The Power of Imagining What you Want

Your mind is incredibly powerful.  Those completing The Thrive Programme learn to use the power of the mind to help them achieve their goals. One of the best ways they do this is through mentally rehearsing, visualising and imagining what they want, rather than what they fear might happen – imagining, for example being healthy, happy and successful rather than being stressed, unhappy and anxious!

There is plenty of research supporting the benefit of mentally rehearsing and visualising successful outcomes including recent research conducted by Dr. Linda Solbrig and colleagues at the University of Plymouth and the Queensland University of Technology.

Solberg and her team explored the usefulness of positive visualisation for those looking to lose weight.  They looked at the difference between a traditional talk therapy approach for weight loss, in this particularly case Motivational Interviewing (MI) in contrast to a very specific approach to visualisation called Functional Imagery Training (FIT). Those using MI received support in the form of talk therapy with the aim of  getting clarity on their motivation to lose weight – they were encouraged, in other words, to talk about the reasons for them wanting to change. Those using FIT were encouraged to focus primarily on imagining themselves succeeding, i.e. visualising how great they looked when they lost weight, and so. The visualising process was also multi-sensory – the participants were encouraged to focus, not only on what they ‘saw’ as they imagined themselves succeeding but on how they felt emotionally – focusing for example, on feelings of joy, pride, satisfaction, etc.

141 participants took part in the research with approximately half using MI and half using FIT. The results were fascinating: those who engaged in Functional Imagery Training lost an average of five times more weight than those using Motivational Interviewing. In addition, the participants using FIT lost 4.3 cm more around their waist circumference in six months, and moreover, they continued to lose weight long after the experiment was concluded.

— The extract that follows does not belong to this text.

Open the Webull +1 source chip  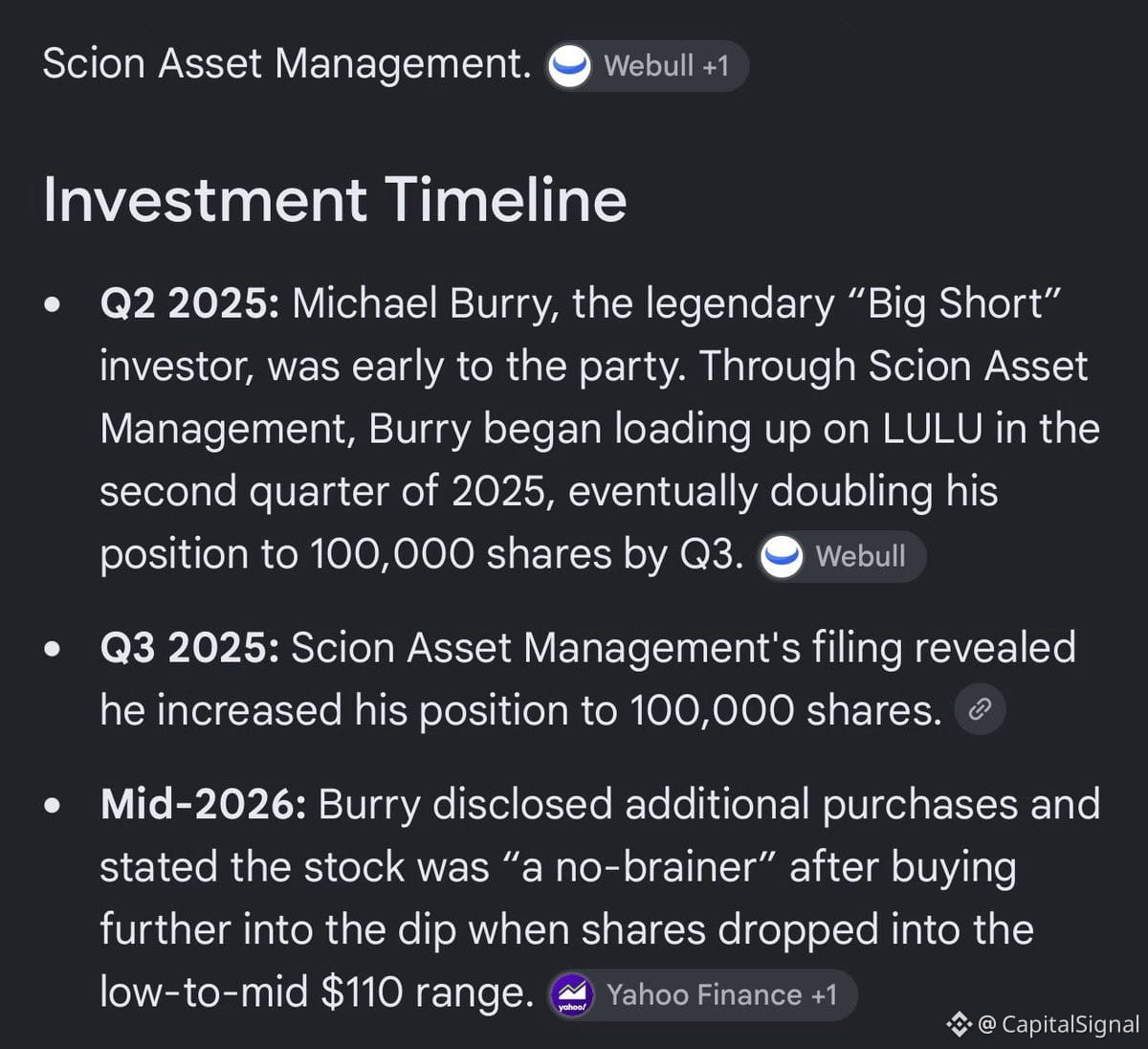pos(648,66)
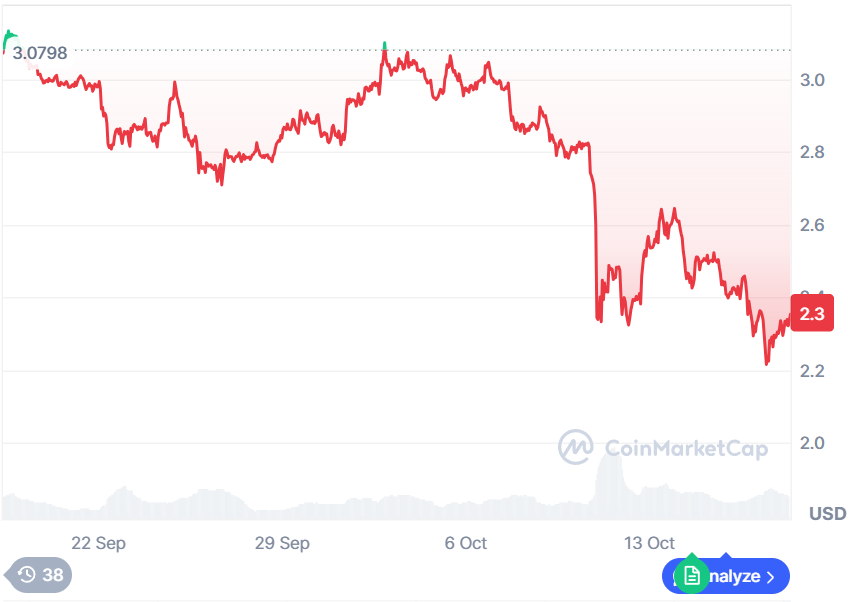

Interestingly, the amount of time both the MI and FIT participants spent with a practitioner was minimal – they only received four hours of individual consultation before utilising what they had learned.  Neither the FIT or MI group received any additional dietary advice or information on exercise.

Dr Solbrig said of the project: “It’s fantastic that people lost significantly more weight on this intervention, as, unlike most studies, it provided no diet/physical activity advice or education. People were completely free in their choices and supported in what they wanted to do, not what a regimen prescribed.”

Dr Solbrig continued saying that most people would agree that it in order to lose weight we need to exercise regularly and pay attention to what and how much we eat but that heeding this advice can be difficult – that finding the motivation to lose weight can be a challenge.  This is why positive visualising works so well – rather then trying to find the motivation to exercise and change eating habits the participants changed their behaviour purely as a result of imagining just how good their life would be when they achieved their goal. Being able to ‘see’ just how good their life would be when they achieved their goal, was motivation enough.

Trisha Bradbury one of the participants allocated to the FIT group said about the experiment: “I lost my mum at 60, and being 59 myself with a variety of health problems, my motivation was to be there for my daughter. I kept thinking about wearing the dress I’d bought for my daughter’s graduation, and on days I really didn’t feel like exercising, kept picturing how I’d feel.  I’ve gone from 14 stone to 12 stone 2 and have managed to lower the dosage I need for my blood pressure tablets. I’d still like to lose a touch more, but I’m so delighted with the mind-set shift.”

Jackie Andrade, Professor in Psychology at the University of Plymouth, and one of the co-creators of FIT explains how it works: “FIT is based on two decades of research showing that mental imagery is more strongly emotionally charged than other types of thought. It uses imagery to strengthen people’s motivation and confidence to achieve their goals, and teaches people how to do this for themselves, so they can stay motivated even when faced with challenges. We were very excited to see that our intervention achieved exactly what we had hoped for and that it helped our participants achieve their goals and most importantly to maintain them.”

The research is a good example of the evidence-based research that supports the basic principles that supports The Thrive Programme.

Source: Functional Imagery Training versus Motivational Interviewing for Weight Loss: A randomised controlled trial of brief individual interventions for overweight and obesity is available to view in the International Journal of Obesity (doi: 10.1038/s41366-018-0122-1).